In 1866, Colburn founded Engineering in London as a weekly rival to The Engineer using funds provided by Henry Bessemer, the English engineer and inventor known chiefly in connection with the Bessemer process for the manufacture of steel. Engineering was an instant success and soon overtook The Engineer as Colburn’s writing style and wide engineering knowledge gave readers the information they needed.

== Personal life ==
Colburn was the nephew of his namesake, Zerah Colburn, a noted arithmetical prodigy.

In 1853 Colburn married Adelaide Felecita Driggs, 12 years his senior. They had a daughter, Sarah Pearl. He became estranged from his wife whereupon Colburn bigamously married Elizabeth Suzanna Browning from London in New York in September 1860. He went through a second marriage ceremony with Elizabeth, this time in London in 1864, which led to his sacking from The Engineer.

Colburn had a career of breakneck speed; he was a restless man, quick of brain and quick of temper; he fell into jobs and fell in with people, but then throughout his life, fell out with them too.

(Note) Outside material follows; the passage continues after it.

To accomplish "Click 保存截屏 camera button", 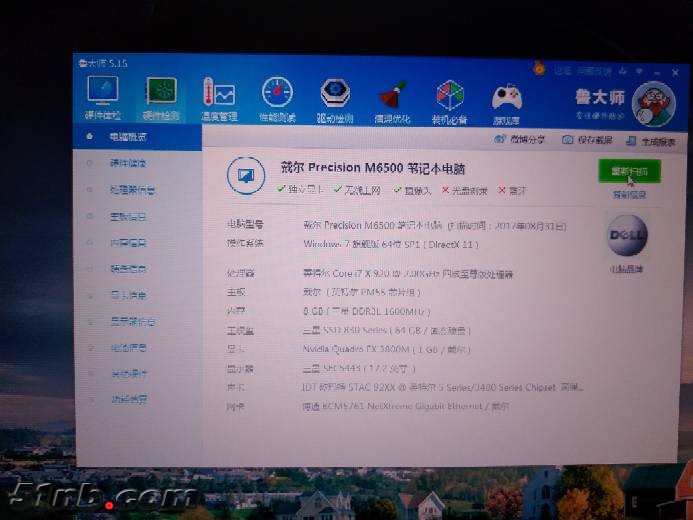I will click(x=587, y=141).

Ultimately overwork, an addiction to laudanum, alcohol and poor financial management took their toll. But Colburn suffered from another flaw. Following his numerous visits to the 1867 Paris Exhibition on behalf of Engineering, where he contracted syphilis, he became increasingly delighted by London prostitutes whose pleasures he much enjoyed. In the divorce petition filed against him by his wife Elizabeth, Colburn is accused of infecting her with syphilis, physical abuse, and adultery with five different prostitutes. Colburn, sensing the impending shame offered by Fleet Street journalists and their diligence to seek out and publish the truth, became depressed and reckless, leading to his return to the U.S. – where he was disowned by his first wife Adelaide Felicita Colburn and daughter Sarah Pearl.

Colburn committed suicide at age 38. He was discovered near death by two boys taking their dog for a walk in Tudor's Pear Orchard, Belmont, Massachusetts, with a derringer in his hand.